### EXERCISE INSTRUCTIONS
Going through the entries below, tally the lines that hold the word "from" and state the result alone.

------ SOURCE DATA ------

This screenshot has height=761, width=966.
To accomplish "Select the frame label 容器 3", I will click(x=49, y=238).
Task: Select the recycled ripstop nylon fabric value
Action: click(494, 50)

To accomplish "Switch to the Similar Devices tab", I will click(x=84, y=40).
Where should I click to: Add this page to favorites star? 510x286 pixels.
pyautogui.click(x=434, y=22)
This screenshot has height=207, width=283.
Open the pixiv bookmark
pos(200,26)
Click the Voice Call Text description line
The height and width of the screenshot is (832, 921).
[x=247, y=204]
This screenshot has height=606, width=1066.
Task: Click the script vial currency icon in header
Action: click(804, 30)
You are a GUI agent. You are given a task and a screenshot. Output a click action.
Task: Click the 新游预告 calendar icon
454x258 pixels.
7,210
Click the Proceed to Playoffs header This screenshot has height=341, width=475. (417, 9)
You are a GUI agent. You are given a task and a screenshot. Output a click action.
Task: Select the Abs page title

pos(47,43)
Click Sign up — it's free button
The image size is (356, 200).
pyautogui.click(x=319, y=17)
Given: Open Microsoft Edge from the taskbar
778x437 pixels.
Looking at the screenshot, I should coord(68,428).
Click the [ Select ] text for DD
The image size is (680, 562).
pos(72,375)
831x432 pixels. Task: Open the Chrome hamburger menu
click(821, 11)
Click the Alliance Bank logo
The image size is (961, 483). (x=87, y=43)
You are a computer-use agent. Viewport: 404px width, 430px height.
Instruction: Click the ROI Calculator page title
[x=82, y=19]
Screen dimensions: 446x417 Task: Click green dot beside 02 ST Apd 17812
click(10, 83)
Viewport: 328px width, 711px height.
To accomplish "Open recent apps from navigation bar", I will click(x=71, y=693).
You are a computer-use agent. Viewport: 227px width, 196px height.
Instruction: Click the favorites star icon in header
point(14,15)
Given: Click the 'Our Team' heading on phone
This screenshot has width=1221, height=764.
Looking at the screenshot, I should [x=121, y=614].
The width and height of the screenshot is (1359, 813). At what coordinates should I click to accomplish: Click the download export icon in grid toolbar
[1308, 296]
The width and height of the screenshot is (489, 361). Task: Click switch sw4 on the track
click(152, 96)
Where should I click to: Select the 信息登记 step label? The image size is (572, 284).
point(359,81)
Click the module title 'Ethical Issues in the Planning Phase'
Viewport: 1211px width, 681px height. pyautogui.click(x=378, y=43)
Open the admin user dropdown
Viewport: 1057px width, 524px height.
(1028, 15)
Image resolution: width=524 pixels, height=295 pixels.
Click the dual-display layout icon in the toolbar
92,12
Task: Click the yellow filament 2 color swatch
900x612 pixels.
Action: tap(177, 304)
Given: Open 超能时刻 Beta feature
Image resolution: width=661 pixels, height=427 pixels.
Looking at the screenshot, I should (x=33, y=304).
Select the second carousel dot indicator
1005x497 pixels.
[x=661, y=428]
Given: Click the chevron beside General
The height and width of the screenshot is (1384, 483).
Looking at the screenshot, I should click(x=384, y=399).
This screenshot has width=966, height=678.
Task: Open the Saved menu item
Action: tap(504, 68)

------

### RESULT OF THE EXERCISE
2